Jason Moore, the musical’s director, takes the Tony people through the song they want to perform. He explains what actors will be on stage for the number — “It Sucks to Be Me” — as well as what parts of the song and bits of dialogue will be trimmed to fit the time constraints: three minutes and 30 seconds.

There’s talk of what the television set for “Avenue Q” will look like — rundown apartment buildings — and how it must be moved on and off stage during the time it takes for one commercial and an award presentation.

This year on the vast Radio City stage there will be a new Tony set scaled down to the size of a standard Broadway theater. It is from within this setting that the musical numbers from the nominated shows will be performed.

The “Avenue Q” song, according to producer Robyn Goodman, was chosen because it “introduces the vocabulary of our show. We think that to understand ‘Avenue Q,’ it’s better to introduce the characters, and the opening number does that for us.”

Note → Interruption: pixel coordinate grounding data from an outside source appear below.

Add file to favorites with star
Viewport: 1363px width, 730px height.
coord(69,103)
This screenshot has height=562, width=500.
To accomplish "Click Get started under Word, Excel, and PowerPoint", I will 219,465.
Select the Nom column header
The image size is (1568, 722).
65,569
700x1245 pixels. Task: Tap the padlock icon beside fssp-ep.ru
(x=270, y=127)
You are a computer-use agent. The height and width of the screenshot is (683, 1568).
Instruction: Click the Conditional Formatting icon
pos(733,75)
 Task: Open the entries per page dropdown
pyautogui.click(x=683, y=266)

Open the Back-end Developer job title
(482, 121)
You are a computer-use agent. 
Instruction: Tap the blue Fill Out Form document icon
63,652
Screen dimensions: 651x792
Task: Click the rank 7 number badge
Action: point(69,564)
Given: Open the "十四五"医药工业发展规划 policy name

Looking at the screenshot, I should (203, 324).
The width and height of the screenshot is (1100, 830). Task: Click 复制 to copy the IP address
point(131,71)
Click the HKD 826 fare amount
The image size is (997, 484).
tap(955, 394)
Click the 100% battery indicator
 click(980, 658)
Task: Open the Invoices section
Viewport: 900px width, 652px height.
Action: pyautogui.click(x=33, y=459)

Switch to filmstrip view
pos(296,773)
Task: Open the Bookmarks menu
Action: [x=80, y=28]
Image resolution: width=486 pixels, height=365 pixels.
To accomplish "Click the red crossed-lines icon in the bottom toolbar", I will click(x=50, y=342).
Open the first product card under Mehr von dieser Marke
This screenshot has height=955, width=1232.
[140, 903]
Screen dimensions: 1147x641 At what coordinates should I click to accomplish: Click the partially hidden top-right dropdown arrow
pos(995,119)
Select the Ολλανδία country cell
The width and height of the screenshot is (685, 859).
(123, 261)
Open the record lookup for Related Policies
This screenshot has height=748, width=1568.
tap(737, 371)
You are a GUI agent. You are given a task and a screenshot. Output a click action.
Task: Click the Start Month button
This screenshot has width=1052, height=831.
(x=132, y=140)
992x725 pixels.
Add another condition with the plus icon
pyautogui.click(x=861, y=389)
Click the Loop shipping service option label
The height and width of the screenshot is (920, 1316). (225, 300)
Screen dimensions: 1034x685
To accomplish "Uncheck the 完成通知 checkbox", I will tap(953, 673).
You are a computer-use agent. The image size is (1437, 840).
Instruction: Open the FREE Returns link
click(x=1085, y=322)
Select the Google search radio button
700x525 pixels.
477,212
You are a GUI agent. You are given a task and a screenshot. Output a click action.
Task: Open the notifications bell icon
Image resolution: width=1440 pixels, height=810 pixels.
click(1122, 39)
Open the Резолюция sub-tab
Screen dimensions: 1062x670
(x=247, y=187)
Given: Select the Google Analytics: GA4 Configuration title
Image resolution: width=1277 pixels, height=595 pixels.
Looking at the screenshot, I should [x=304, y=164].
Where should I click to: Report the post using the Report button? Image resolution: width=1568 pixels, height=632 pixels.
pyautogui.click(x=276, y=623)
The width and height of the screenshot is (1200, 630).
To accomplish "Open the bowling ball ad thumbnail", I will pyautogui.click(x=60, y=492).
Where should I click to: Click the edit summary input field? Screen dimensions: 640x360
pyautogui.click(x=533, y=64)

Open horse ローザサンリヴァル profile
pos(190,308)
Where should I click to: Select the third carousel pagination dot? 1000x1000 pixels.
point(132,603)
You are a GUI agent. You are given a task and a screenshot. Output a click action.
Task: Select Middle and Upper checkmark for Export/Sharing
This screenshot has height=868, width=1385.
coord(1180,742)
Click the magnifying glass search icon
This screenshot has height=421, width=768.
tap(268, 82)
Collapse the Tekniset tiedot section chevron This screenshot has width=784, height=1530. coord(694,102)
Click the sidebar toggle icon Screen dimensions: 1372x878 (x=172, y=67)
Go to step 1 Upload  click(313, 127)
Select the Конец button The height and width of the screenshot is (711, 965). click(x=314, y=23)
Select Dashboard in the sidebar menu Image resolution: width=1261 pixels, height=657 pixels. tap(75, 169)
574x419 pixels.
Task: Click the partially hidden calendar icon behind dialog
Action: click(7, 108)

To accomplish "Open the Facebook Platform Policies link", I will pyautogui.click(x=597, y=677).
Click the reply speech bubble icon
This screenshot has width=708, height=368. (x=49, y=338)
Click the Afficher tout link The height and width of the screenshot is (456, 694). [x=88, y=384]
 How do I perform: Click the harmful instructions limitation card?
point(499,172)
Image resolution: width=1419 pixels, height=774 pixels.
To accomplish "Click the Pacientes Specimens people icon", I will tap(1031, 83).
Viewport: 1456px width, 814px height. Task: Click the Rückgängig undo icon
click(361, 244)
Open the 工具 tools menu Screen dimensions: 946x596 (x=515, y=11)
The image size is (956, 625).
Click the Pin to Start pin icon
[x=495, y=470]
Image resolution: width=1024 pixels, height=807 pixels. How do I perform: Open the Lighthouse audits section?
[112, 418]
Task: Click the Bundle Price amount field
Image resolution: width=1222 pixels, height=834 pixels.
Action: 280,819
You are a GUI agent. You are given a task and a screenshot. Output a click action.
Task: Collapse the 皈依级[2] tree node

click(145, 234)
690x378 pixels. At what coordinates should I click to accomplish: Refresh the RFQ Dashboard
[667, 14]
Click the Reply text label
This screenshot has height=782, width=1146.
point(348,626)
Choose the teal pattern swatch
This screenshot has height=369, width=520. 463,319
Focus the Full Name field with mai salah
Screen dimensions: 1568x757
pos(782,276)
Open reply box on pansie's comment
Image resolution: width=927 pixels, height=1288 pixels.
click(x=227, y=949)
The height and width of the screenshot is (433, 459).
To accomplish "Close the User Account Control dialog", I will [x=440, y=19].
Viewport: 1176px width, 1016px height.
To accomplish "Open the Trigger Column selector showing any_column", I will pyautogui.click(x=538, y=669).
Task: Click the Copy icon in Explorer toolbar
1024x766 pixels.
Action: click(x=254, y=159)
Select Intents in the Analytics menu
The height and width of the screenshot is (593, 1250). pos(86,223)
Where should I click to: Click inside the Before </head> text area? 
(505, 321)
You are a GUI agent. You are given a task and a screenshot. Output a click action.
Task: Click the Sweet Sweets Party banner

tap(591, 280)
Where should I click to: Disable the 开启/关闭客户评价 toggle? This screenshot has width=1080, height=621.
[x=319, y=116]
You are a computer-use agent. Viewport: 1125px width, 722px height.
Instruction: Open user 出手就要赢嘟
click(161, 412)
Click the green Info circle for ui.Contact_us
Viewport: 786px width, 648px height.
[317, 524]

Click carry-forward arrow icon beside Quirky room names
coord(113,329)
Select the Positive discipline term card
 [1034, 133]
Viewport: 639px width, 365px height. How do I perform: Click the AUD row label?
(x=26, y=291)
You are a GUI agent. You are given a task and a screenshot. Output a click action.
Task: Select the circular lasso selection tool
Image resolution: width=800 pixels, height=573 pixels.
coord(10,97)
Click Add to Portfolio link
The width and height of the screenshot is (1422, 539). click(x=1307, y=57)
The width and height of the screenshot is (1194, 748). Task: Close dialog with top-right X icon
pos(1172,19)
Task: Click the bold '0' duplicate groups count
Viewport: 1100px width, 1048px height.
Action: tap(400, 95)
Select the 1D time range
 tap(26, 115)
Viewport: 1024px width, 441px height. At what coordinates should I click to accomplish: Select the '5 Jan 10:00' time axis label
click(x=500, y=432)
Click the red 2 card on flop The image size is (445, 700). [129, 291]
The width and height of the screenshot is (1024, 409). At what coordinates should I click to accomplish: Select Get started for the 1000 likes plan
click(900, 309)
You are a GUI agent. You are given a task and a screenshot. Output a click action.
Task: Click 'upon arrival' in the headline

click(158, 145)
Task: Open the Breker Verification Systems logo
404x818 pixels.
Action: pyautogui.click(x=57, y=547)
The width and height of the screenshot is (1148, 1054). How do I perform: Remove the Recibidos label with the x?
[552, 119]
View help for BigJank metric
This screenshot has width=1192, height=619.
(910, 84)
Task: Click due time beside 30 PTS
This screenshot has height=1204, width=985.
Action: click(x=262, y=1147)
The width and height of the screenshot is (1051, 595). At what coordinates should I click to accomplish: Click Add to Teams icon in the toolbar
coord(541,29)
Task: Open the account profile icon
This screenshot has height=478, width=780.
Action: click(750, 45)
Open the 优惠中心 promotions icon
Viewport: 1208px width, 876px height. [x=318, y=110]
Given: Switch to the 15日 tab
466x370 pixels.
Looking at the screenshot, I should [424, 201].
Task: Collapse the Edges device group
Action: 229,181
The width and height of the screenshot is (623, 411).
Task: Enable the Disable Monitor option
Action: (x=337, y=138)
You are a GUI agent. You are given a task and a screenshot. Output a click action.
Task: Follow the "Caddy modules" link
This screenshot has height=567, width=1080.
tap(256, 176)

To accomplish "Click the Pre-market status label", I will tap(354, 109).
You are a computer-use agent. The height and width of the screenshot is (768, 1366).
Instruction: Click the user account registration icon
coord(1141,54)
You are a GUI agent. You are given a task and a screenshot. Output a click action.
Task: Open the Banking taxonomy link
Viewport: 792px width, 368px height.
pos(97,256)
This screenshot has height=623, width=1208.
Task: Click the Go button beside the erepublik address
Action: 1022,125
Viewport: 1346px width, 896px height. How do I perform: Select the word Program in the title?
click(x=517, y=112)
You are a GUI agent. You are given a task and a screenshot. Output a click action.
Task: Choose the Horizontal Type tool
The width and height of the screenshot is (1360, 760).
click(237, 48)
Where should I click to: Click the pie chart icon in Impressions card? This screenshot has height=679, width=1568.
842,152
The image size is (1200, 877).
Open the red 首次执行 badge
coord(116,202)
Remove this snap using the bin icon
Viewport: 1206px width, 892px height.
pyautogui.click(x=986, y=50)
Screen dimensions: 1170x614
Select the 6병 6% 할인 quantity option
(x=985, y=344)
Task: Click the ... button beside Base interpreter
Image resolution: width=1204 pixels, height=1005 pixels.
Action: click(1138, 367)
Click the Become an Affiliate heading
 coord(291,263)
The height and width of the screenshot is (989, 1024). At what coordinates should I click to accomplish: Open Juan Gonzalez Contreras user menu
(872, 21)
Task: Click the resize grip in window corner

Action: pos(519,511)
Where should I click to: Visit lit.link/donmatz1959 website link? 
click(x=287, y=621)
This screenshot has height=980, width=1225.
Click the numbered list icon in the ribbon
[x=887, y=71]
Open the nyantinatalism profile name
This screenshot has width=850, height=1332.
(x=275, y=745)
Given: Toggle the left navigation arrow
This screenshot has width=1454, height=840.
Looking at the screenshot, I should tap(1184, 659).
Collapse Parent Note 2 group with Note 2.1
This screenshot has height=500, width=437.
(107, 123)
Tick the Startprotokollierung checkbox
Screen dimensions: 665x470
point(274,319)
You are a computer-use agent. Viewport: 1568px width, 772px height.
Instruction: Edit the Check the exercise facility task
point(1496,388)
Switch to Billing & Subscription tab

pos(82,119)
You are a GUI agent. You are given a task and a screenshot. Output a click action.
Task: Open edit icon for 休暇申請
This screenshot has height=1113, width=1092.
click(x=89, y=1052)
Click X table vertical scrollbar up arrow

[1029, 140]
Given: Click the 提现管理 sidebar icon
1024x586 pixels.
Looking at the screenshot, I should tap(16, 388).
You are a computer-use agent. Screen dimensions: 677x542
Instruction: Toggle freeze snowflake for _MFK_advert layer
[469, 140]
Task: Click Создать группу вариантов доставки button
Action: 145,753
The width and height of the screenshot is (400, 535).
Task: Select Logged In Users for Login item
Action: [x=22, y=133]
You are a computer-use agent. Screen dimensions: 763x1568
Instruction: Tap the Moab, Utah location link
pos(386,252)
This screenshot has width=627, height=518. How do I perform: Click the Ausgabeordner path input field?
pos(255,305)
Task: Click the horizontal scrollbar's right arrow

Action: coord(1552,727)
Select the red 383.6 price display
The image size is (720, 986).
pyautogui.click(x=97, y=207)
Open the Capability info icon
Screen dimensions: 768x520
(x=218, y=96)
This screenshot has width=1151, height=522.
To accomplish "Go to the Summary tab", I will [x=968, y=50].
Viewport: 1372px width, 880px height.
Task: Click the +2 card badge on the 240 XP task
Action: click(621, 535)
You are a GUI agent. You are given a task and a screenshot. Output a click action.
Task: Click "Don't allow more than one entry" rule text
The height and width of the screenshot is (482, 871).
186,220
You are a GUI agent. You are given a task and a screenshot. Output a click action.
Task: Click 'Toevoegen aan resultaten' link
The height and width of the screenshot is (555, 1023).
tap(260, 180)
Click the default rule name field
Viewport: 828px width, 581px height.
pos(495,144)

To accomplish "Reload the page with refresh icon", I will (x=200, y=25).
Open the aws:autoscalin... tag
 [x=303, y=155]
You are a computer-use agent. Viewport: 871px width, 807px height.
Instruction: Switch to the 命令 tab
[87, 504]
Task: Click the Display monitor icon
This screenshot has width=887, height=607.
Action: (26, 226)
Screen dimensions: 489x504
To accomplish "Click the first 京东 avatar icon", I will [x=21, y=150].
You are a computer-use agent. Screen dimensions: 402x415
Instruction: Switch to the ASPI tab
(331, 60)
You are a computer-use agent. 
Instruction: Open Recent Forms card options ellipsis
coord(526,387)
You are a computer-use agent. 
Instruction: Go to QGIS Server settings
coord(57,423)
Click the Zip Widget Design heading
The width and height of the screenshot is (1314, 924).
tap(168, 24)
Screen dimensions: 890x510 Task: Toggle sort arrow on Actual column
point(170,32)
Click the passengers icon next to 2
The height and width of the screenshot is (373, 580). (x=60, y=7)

For “The Boy From Oz,” the musical about Australian entertainer Peter Allen, the question was how to best showcase its star, Tony nominee Hugh Jackman, who plays Allen.

“Hugh was keen to do something that is up tempo, kind of Peter Allenesque, rather than one of the more downbeat ballads,” Ben Gannon, one of the producers of “The Boy From Oz,” said.

The “Oz” number will feature Jackman and the band on stage with a couple of the female singers, warbling “Not the Boy Next Door,” which was Allen’s signature song.

“The song gives Hugh a chance to play around with the guys in the band and with the backup girls in the same way Peter used to do in his act and in the way Hugh does in the show,” Gannon explained.

Jackman also is host of the awards show.

Witches take to the stage“Wicked,” Broadway’s most lavish new musical, will demonstrate that lavishness with its eye-popping, first-act closer, “Defying Gravity,” said producer David Stone. The show is a $14 million look at the witches from “The Wizard of Oz,” before the arrival of Dorothy.

The “Wicked” song, by veteran composer Stephen Schwartz, will be preceded by a scene between the show’s two witches. It will give viewers a chance to see the show’s two leading ladies, Kristin Chenoweth and Idina Menzel, in action, before the “Defying Gravity” number, which features a soaring-to-the-skies Menzel.

“The people from the Tonys had seen our show twice and they said to us, ‘We want what sells your show. We want what’s good for your show. But we also want what makes for great television — and that number “Defying Gravity” can make for really good television because it will look unique. You haven’t seen anything quite like that on TV before.”’

“Caroline, or Change,” the story of a black maid working for a white family in 1960s Louisiana, has opted for a more intimate, but no less powerful moment. It will present Tonya Pinkins’ show-stopping lament, “Lot’s Wife,” in which the woman unleashes all her unhappiness about her life.

“The song has ample heart and a spectrum of emotions that will fill the television screen and the stage at Radio City,” Carole Shorenstein Hays, lead producer of “Caroline,” said.